WELLINGTON - The Government is taking a hard line against schools that may have to cut staff after the abolition of bulk-funding, saying it is prepared only to guarantee the jobs of teachers hired before June 1998.
Education Minister Trevor Mallard said yesterday that even those jobs would be secure only if the school could show a genuine effort to trim staff numbers.
Bulk-funded schools had two years' warning that a Labour Government would abolish the scheme, he said.
Labour wrote to every school in the country while it was in opposition, warning that bulk-funding would be abolished if it gained power.
"I am not willing to bail out schools that continued to hire permanent staff without thinking about how they would fund those positions in the future," Mr Mallard said.

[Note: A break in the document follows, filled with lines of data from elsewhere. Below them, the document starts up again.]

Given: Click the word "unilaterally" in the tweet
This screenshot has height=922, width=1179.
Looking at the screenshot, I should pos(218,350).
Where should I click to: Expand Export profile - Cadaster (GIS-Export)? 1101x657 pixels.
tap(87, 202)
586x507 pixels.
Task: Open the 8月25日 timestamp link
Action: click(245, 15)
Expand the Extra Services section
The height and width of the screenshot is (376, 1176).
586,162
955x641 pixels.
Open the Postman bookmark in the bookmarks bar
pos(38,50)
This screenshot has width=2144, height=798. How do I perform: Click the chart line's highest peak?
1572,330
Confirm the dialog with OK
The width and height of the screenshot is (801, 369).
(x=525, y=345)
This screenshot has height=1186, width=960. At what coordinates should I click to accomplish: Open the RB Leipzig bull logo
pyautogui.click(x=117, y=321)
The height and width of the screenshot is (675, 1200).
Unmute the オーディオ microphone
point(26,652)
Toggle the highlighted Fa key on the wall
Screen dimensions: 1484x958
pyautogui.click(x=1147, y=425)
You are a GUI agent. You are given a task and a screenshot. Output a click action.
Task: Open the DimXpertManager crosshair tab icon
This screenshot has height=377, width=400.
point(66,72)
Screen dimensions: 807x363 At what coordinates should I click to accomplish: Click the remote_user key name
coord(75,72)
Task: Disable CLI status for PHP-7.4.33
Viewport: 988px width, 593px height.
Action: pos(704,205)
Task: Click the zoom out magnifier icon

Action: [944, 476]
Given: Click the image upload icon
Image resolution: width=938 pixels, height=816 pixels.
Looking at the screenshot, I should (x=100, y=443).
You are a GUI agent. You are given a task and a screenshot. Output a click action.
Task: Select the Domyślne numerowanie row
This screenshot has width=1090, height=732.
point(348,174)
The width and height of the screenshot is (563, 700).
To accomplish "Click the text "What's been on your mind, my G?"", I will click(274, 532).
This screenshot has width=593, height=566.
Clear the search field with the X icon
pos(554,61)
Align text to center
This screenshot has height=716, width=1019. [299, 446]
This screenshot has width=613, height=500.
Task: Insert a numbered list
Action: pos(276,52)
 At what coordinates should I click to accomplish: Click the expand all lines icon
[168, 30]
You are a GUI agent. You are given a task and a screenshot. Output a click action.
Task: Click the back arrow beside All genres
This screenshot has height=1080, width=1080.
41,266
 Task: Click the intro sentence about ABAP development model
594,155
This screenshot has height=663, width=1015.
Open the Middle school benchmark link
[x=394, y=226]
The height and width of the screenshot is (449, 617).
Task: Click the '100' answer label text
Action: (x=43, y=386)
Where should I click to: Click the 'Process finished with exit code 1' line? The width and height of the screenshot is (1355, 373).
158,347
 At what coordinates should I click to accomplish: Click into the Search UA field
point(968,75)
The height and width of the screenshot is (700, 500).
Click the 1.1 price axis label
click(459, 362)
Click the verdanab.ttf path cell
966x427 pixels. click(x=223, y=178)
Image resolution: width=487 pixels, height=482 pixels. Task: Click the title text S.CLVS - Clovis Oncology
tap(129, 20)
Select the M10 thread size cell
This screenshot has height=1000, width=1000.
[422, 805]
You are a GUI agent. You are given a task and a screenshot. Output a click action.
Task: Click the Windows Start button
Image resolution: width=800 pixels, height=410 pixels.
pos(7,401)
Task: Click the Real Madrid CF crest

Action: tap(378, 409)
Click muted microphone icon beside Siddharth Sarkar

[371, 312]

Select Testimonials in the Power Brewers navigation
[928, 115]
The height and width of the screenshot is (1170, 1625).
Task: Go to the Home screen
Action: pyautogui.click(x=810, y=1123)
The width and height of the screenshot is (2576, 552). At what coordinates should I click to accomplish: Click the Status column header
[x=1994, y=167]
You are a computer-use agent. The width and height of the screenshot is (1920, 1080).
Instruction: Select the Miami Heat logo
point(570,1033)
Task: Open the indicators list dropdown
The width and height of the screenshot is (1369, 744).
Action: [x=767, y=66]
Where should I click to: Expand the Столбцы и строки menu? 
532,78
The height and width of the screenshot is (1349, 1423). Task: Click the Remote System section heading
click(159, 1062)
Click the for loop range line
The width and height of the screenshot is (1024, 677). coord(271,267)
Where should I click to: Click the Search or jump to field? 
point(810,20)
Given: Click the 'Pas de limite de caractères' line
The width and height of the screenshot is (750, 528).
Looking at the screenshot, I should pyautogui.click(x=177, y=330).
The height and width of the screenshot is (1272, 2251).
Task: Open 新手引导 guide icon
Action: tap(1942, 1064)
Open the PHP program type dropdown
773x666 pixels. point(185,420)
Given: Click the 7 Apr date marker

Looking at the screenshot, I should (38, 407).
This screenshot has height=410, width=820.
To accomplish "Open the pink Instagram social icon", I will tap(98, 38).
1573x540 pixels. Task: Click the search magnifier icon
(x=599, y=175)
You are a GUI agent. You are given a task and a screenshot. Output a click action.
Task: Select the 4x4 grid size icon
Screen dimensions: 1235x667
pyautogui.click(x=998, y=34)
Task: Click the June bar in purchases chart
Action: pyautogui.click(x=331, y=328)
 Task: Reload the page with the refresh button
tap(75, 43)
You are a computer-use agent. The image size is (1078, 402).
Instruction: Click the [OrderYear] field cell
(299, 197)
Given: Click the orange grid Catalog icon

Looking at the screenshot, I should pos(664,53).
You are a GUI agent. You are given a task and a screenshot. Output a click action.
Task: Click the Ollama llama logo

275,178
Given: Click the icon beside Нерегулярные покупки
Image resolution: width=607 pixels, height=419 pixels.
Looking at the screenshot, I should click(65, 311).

Some bulk-funded schools may lose money once the scheme is abolished because funding will be spread more evenly across all schools.
Labour and Alliance say National bribed schools to enter bulk-funding by offering them extra money, allowing them to hire more staff than they might normally be entitled to under traditional arrangements.
Jobs of teachers hired before his letter to schools would be secure, Mr Mallard said.
"If a school loses funds under the new formula and cannot afford to pay that teacher, the Government will make funds available to ensure he or she does not have to be made redundant.
"This will only apply where schools have made every attempt - for example, through attrition - to get those permanent over-entitlement staff under the line."
Funding would be attached to the individual rather than the position, however, so would disappear once that teacher left.